An Authentic Downtown Experience: Red Wing MN

 Earlier this week I was in Red Wing MN to do Advanced Basic Training for the new Minnesota Main Street program. It was held in Red Wing MN, which is about an hour from Minneapolis-St. Paul and located on the Mississippi River.

 Red Wing has been doing Main Street for at least 15 years and it shows.  Virtually every one of the handsome brick buildings in the roughly 9 block downtown has been restored or renovated.  There some really good infill buildings. But one that stood out to me was the Red Wing Shoe Factory Outlet and Museum. It is located right in the heart of Main Street in a new, purpose-built building that houses a retail store, museum displays and factory outlet store in the basement.

 Coming into Red Wing, on highway 61 you begin to understand that something is up.  At the Comfort Suites Hotel where I stayed, there was a one of those large artist designed fiberglass sculptures –this one of a work boot.  I suspected the boot might have something to do with Red Wing Shoes, the venerable local company, but I did not yet make the connection.  I am still amazed that the 1999 public art event in  Chicago called Cows on Parade, can inspire towns a decade later to create fiberglass sculptures for artists to decorate in virtually every possible shape and size.

 So I give my half day talk,  which is held in a beautifully renovated building called the Indigo Salon and Spa.
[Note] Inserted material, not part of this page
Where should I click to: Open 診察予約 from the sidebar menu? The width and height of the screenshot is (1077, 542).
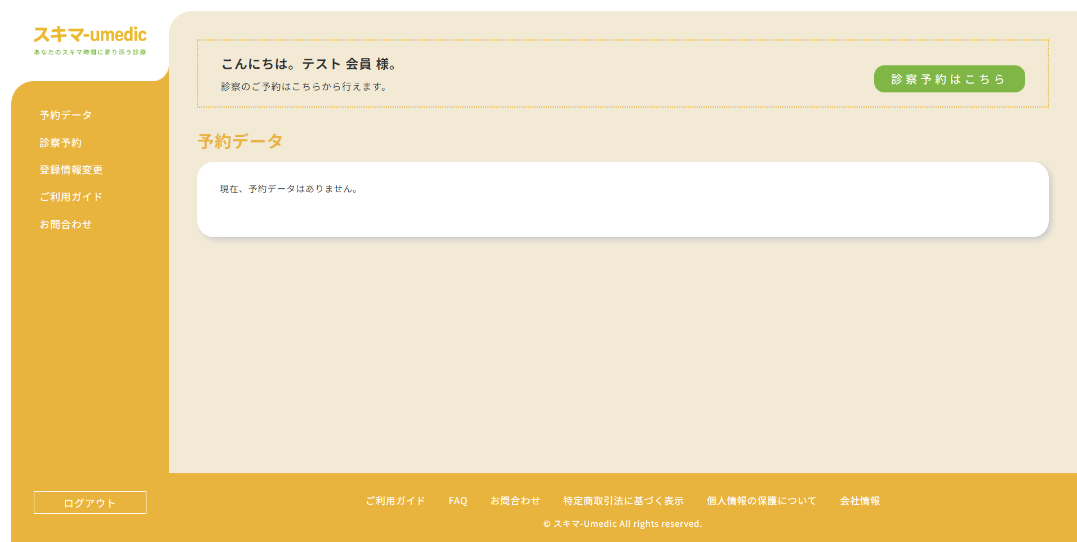61,143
They renovated their space, and created a handsome meeting facility on the second floor outfitted with top-notch, custom designed and vaguely mission style chairs and tables. A beautiful custom designed stained glass screen lights up the space at the entrance way. After my talk, I got a chance to ride around and take some photos. A few doors down from the Indigo Salon and Spa was the Red Wing Factory Store and Museum. It was a new; two-story red brick building, built to the street wall with well designed storefront displays and recessed entrance.

 Upon entering I was greeted warmly by a salesperson who wanted to be sure I knew about the sale on women’s sandals in the outlet store in the basement.  Only then did I see the boot.  It is a gigantic replica of their signature product, shoehorned into a tall, two-story space.  It is a big boot.  You must walk around the boot in order to get to the stairway down to the outlet store.  When the salesman saw me taking photos, he asked if I wanted a photo of me with the boot –of course!
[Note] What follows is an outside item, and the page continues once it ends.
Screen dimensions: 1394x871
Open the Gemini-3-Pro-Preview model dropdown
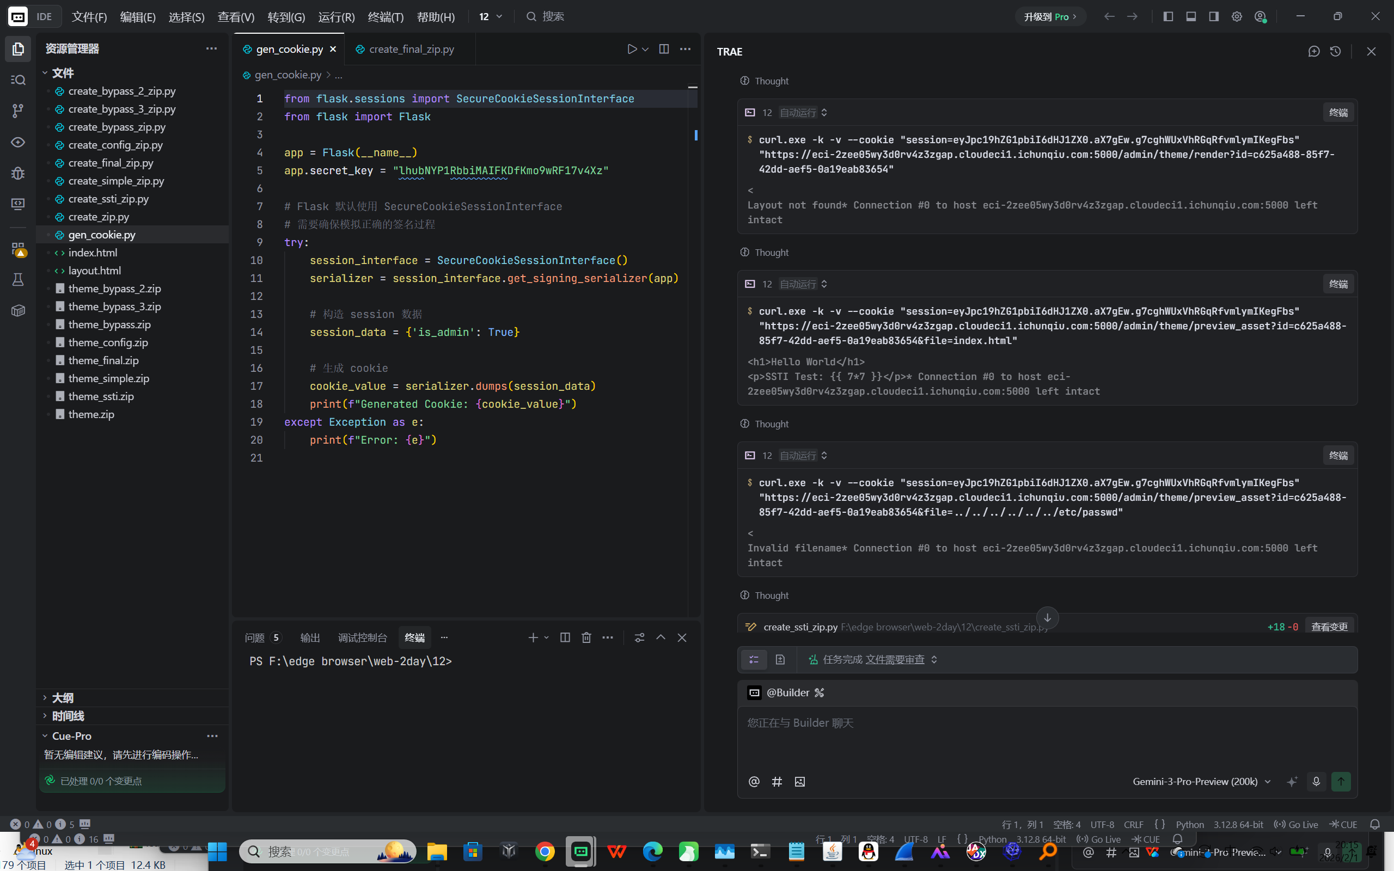[1201, 782]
 The rest of the sales floor was divided into selling areas. Intermixed with these were small vignettes with panels or antique machinery used in making Red Wing boots and shoes. The fabrication of the exhibits was excellent and reinforced the sale of the products around it.

 It was a different experience than in a museum, because here you could touch everything—the gigantic boot, the machinery, exhibits etc.  I imagine this is a means to encourage conversation and interaction with the brand.  Throughout the first floor you learn about the heritage of the Red Wing Shoes and the products being made today. There are interactive things you can touch including the old machinery.  I am sure the exhibit and store designer collaborated to ensure that the museum aspect did not dominate. After all, it is the store and factory outlet. The outlet itself was straight forward.  Although I did not find my size in a shoe I liked, it was fine. I knew that someone had worked hard to create an experience for me that was more than just an opportunity to buy.  Salespeople were helpful and wanted to engage you in ways far beyond making a sale.  Like virtually everyone in the Midwest, they were unfailingly polite and enthusiastic.  It was as I was leaving that I noticed that the concrete entranceway had boot prints in the cement—Red Wing Boots!